Psycho Goreman (2020) opens with Mimi (Nita-Josee Hanna), and her brother, Luke (Owen Myer), playing Crazy Ball. No, it’s not just a name. The comedic amount of rules and odd moments built into the game quickly establishes the quirky tone that writer and director Steven Kostanski has in store for his audience. Luke’s digging a hole in the back yard leads to the siblings discovering a glowing gem that Mimi claims as her own. After the two have gone to bed, a monster arises from the hole and kills a group of thieves hiding out in an abandoned factory near their house.
Mimi and Luke find the monster and learn that they have a connection to it. After going through a series of names, they land on one that sticks – and the true story begins. Filled with gore and comedic moments from the entire cast, Psycho Goreman reminds me of one of those classic B-Movies that know what it is and how to appeal to its audience. While the low-budget effects and excessive violence and language may repel some viewers, those who are on board with what Kostanski is selling will have a great time watching this film.
Hanna is tasked with carrying much of the film, and is up for the challenge. Her performance at times feels like one, but the theatrics and big performance feels at home amongst the assortment of R-rated Power Ranger-esque creatures that fill the various moments of the film. Mimi’s tolerance for the monsters and dangerous situations is matched only by her own desires to rule.
Myer may have the more challenging task playing the much more submissive and boring character type. Somehow – between his performance and the writing – his character never got annoying and manages to be a good source of pathos for the audience: a loving brother who is clearly intimidated by his younger sister, and slightly afraid of the world he lives in. Both characters work well, and together they overcome a common problem with bigger budgeted films where the child leads just don’t work. Mimi and Luke are able to stand toe to toe with the enjoyment of the crazy monsters and Sci-fi world-building.
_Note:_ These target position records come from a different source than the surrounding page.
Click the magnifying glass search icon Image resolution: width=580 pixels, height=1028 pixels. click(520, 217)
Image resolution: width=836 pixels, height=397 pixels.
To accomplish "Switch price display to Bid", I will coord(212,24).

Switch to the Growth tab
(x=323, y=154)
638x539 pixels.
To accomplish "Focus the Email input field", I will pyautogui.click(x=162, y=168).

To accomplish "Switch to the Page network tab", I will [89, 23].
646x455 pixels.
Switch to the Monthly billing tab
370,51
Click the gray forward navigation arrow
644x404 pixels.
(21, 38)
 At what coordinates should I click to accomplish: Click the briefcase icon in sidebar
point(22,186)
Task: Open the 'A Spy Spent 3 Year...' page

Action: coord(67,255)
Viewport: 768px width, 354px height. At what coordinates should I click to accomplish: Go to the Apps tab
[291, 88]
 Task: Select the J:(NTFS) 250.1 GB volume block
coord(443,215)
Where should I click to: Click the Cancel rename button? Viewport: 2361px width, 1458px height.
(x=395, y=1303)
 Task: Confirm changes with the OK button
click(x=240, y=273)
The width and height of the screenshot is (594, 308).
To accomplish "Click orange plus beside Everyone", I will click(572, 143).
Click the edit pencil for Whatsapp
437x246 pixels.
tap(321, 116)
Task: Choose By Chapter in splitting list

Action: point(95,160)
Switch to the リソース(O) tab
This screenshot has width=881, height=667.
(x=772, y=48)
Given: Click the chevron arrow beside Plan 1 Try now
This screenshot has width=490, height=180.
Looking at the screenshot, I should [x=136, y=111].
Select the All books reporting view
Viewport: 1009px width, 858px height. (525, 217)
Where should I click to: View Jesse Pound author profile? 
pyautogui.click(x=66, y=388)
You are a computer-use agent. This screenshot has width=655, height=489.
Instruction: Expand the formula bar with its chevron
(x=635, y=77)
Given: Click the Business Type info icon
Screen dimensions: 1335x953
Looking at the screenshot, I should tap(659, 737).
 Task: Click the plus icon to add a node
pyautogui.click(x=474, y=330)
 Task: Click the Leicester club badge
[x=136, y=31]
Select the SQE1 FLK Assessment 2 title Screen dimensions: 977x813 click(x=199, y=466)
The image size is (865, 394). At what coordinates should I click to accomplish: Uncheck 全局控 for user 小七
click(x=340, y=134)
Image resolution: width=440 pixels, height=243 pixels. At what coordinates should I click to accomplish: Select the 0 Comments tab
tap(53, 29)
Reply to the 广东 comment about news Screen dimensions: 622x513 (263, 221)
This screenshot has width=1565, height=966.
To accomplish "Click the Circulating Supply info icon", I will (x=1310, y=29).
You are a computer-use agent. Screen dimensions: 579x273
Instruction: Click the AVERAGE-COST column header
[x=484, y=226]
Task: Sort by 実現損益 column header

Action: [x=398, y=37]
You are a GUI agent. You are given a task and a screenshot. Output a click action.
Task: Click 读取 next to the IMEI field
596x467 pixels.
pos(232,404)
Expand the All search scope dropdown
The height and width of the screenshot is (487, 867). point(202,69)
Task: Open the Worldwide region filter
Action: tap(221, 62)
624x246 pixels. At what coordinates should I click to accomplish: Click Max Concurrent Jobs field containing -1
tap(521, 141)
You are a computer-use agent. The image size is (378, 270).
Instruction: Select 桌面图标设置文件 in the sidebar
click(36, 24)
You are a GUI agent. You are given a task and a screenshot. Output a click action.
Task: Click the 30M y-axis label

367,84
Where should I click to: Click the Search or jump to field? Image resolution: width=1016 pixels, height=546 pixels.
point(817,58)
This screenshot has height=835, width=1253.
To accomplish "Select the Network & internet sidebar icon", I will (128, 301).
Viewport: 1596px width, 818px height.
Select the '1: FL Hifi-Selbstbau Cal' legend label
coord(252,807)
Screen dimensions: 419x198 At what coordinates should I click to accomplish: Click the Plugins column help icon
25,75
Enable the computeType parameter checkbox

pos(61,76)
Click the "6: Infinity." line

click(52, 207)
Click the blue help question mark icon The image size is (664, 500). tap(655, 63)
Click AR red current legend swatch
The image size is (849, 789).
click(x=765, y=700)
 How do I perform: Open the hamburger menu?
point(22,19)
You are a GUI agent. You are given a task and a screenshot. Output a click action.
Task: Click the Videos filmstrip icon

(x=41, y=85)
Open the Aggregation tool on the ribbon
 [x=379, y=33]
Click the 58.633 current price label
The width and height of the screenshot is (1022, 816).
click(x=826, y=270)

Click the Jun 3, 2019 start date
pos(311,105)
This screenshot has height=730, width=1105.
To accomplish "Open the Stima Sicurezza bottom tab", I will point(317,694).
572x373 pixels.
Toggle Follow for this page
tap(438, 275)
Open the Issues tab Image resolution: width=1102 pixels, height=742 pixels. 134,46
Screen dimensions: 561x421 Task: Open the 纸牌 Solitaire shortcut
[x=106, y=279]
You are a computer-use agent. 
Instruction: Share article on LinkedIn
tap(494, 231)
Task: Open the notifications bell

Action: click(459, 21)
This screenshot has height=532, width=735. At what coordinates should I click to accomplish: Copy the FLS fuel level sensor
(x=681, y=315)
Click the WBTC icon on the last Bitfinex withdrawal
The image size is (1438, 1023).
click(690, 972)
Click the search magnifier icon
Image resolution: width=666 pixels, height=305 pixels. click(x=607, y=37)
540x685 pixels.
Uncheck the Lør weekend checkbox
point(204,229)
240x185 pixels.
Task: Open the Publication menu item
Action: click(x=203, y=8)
There are moments in the film that reveal its low budget, but those effects – and the impact they have – are ones to cherish. They refer back to a time when everything had to be done in-camera. Sure, a lot of the time those images look silly or like people in costumes. However, when they click, they often offer some fun visuals and demonstrate a level of the craft often forgotten in modern films. Filmmaking is as much about problem-solving as it is about looking pristine. You can see the love put into this crazy horror sci-fi comedy, and that goes a long way.
With that said, most of the film looks pretty outstanding. The creature’s design is interesting and original. There is a lot of craft put into the backstory, as well as character development that lesser B-movies would have glossed over. Yet, there is enough restraint exercised to not bog the film down with too many details. Kostanski offers enough to sink your teeth into and attach to the moments in the film without making the audience feel bloated with unnecessary exposition.
Psycho Goreman will have a solid following – especially with subscribers on Shudder, where it will be available to stream as of May 20, 2021. If any of what was said above appeals to your sensibilities, then this is a definite film to check out. I found myself far more amused with this than several of the more recent major releases. PG earns the Not Quite Golden, Ponyboy rating.